PROVIDED TEXT:
<<<<

Moreover, the much anticipated report of the U.S. International Trade Commission undercut the Trump administration’s rationale for forcing a renegotiation of the North American Free Trade Agreement, said one leading Canadian trade lawyer. 

The new report arrived in the face of rising doubts in some quarters about the real impact of the U.S.-Mexico-Canada Agreement, or USMCA, and with political roadblocks to ratification piling up in all three countries. The trade commission tome — all 379 pages of it — landed Thursday after being delayed months by the 35-day shutdown of the American federal government.

Its findings are significant because it is widely viewed as a neutral body that can provide a sober assessment of the economic merits of the new deal, which faces growing opposition — primarily from Democrats who want to deny Trump a political victory on a trade deal he sees as positive.

The commission predicted modest economic growth in the U.S. as a result of the agreement — a 0.35 per cent increase in gross domestic product and 176,000 new jobs, an increase of just 0.12 per cent.

“That’s it? All this time and all this headache, and the disruption to the North American supply chain and to the companies for the sake of 176,000 jobs?” said Cyndee Todgham Cherniak, a Toronto-based international trade lawyer.

The report also predicted that U.S. exports to Canada would increase by $19.1 billion, and that U.S. imports from Canada would also increase by the exact amount — $19.1 billion.

Todgham Cherniak said the identical figures debunk the American raison d’etre for renegotiating NAFTA — that the U.S. was suffering under an unfair trade deficit that needed correcting.

“The trade deficit issue is completely neutralized.”

That figure was not lost on Foreign Affairs Minister Chrystia Freeland, who railed repeatedly in the long NAFTA talks against the U.S. argument that it was facing a trade deficit.

“According to that main U.S. report, what they’re saying is the new NAFTA benefits both countries … I think that is a classic win-win outcome,” she told reporters at the Algoma Steel plant in Sault Ste. Marie, where she continued to decry “illegal” U.S. tariffs on Canadian steel and aluminum.

In the crucial auto sector, the assessment was positive but with one caveat: it might make autos more expensive for consumers because of new content rules that would prevent the use of cheaper, foreign parts — something Trump has railed against as being a job killer in the U.S.

The complicated content formula for what constitutes a North American-made auto — known as rules of origin — and updated labour provisions aimed at Mexico were key issues in the contentious NAFTA renegotiation.

>>>>

RECORDS FOR THE TASK:
<<<<

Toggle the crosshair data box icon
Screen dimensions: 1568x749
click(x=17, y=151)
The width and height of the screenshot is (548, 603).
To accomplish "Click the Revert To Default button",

>>>>

TASKS FOR THIS EXERCISE:
[a] Copy all of the rows above word for word.
[b] Carry on the article about the trade commission's report on the new North American trade deal, starting right after its final sentence.

RESULTS OF THE EXERCISE:
[a]
Toggle the crosshair data box icon
Screen dimensions: 1568x749
click(x=17, y=151)
The width and height of the screenshot is (548, 603).
To accomplish "Click the Revert To Default button",

[b]
The new deal “would strengthen and add complexity to the rules of origin requirements in the automotive sector by increasing regional value content (RVC) requirements and adding other requirements.”

It would increase the production of automotive parts and create new jobs, but also “lead to a small increase in the prices and small decrease in the consumption of vehicles in the United States.”

Dan Ujczo, a trade lawyer and Canada-U.S. specialist in Columbus, Ohio, said the analysis confirms that the U.S. is never going to get a better deal with Canada and Mexico than the current agreement. But he suggested it’s all probably moot given the wider political turmoil unleashed by the Mueller report, which examines whether the Trump campaign colluded with Russia to meddle in the 2016 presidential election.

“Unfortunately, today’s other report is going to consume Washington for the remainder of the spring and likely stall consideration by Congress in 2019,” Ujczo said.

The Trump administration anticipated the arrival of the trade commission’s unvarnished assessment by launching a new charm offensive to sell the merits of the new free trade pact, and to counter growing skepticism about the economic benefits of the deal.

The U.S. Trade Representative said Thursday the new, yet-to-be-ratified deal will bring auto jobs back to the U.S. from Mexico. In a new nine-page “white paper,” it said the new continental trade deal will generate $57 billion in new auto manufacturing investments and create 76,000 new jobs in the American automotive sector in the next five years.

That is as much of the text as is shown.